As medidas de isolamento social impostas pelo esforço de contenção da pandemia provocada pelo novo coronavírus impuseram a maior convulsão económica, laboral, social e política no nosso país desde a revolução de Abril, no último quartel do século passado. Não podemos perder a oportunidade de reconstruir neste momento de transição um ecossistema democrático vigoroso que reequilibre o papel do Estado e das forças de mercado no futuro da sociedade. Temos o dever, como cidadãos e contribuintes, de preparar colectivamente a agenda e debate públicos que terão lugar quando o surto pandémico estiver controlado, com o objectivo de facilitar a retoma económica e também de disseminar a adopção de valores inter-geracionais, como a protecção à saúde e ao ambiente. Tal como muitos empresários se sentem forçados a utilizar o período de paragem obrigatória para planear um ajustamento estratégico, identificando e antecipando novas oportunidades de negócio e modelos de trabalho facilitados pelas tecnologias digitais e pela construção de alianças e parcerias que propiciam economias de experiência e de gama, também nós, como cidadãos, precisamos de planear uma reorganização colectiva que permita a resolução de dilemas profundos e fundamentais para o futuro da sociedade. Crises graves como a que enfrentamos geram terreno fértil à manipulação de narrativas de (des)informação política por actores e organizações nacionalistas e radicais. Urge combater esta oportunidade, redimindo a sociedade civil como elemento crítico – e todavia tão esquecido – no funcionamento da democracia. Assim transformaremos a indesejada invasão biológica no triunfo de instituições resilientes e alinhadas ao propósito colectivo de garantir uma sociedade sustentável no século XXI.

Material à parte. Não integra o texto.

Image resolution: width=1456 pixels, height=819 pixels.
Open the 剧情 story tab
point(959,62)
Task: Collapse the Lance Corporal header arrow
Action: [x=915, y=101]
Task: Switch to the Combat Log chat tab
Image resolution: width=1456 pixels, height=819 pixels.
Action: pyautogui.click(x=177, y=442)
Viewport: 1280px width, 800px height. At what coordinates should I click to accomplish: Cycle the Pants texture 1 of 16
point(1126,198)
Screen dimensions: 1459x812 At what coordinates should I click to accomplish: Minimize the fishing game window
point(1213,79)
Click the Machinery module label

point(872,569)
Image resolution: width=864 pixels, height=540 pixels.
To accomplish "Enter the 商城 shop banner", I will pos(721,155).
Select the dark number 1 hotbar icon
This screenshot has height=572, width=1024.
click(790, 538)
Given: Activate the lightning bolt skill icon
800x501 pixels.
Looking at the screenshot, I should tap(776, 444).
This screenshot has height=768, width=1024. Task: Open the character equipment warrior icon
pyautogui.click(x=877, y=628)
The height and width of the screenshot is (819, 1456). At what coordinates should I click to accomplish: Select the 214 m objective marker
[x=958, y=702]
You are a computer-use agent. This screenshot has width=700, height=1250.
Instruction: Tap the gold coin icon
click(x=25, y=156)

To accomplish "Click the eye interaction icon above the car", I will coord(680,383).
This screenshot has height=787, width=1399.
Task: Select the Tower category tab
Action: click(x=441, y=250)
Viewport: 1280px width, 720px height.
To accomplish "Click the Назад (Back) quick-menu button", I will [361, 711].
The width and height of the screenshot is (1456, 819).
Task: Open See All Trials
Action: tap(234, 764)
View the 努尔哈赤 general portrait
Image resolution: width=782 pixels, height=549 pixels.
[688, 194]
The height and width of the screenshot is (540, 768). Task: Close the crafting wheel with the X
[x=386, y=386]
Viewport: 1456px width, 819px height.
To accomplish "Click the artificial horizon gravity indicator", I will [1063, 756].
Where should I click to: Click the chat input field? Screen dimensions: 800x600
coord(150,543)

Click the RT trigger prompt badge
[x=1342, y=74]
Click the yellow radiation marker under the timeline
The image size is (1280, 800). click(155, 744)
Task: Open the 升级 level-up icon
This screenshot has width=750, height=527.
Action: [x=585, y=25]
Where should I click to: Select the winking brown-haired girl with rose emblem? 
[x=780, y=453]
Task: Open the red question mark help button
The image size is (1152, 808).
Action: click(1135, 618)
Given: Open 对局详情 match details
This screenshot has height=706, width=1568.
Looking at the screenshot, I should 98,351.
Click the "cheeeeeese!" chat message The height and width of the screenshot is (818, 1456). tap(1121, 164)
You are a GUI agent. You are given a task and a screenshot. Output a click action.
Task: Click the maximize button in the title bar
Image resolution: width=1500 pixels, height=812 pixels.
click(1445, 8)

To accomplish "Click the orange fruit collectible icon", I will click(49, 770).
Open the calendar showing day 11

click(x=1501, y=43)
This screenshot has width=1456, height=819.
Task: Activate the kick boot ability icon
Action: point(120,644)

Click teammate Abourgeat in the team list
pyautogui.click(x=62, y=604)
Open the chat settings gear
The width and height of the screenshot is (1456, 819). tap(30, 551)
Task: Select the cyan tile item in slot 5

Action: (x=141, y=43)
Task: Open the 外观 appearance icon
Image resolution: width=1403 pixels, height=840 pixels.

[1] Peter A Hall and Michele Lamont, eds. 2009. Successful Societies: How Institutions and Culture Affect Health. Cambridge, UK and New York: Cambridge University Press.
[2] Nota: a autora exerceu funções a título voluntário e gratuito nos órgãos sociais da APDSI. Paga a pequena quota anual devida à Associação e nunca auferiu qualquer rendimento da sua actividade associativa.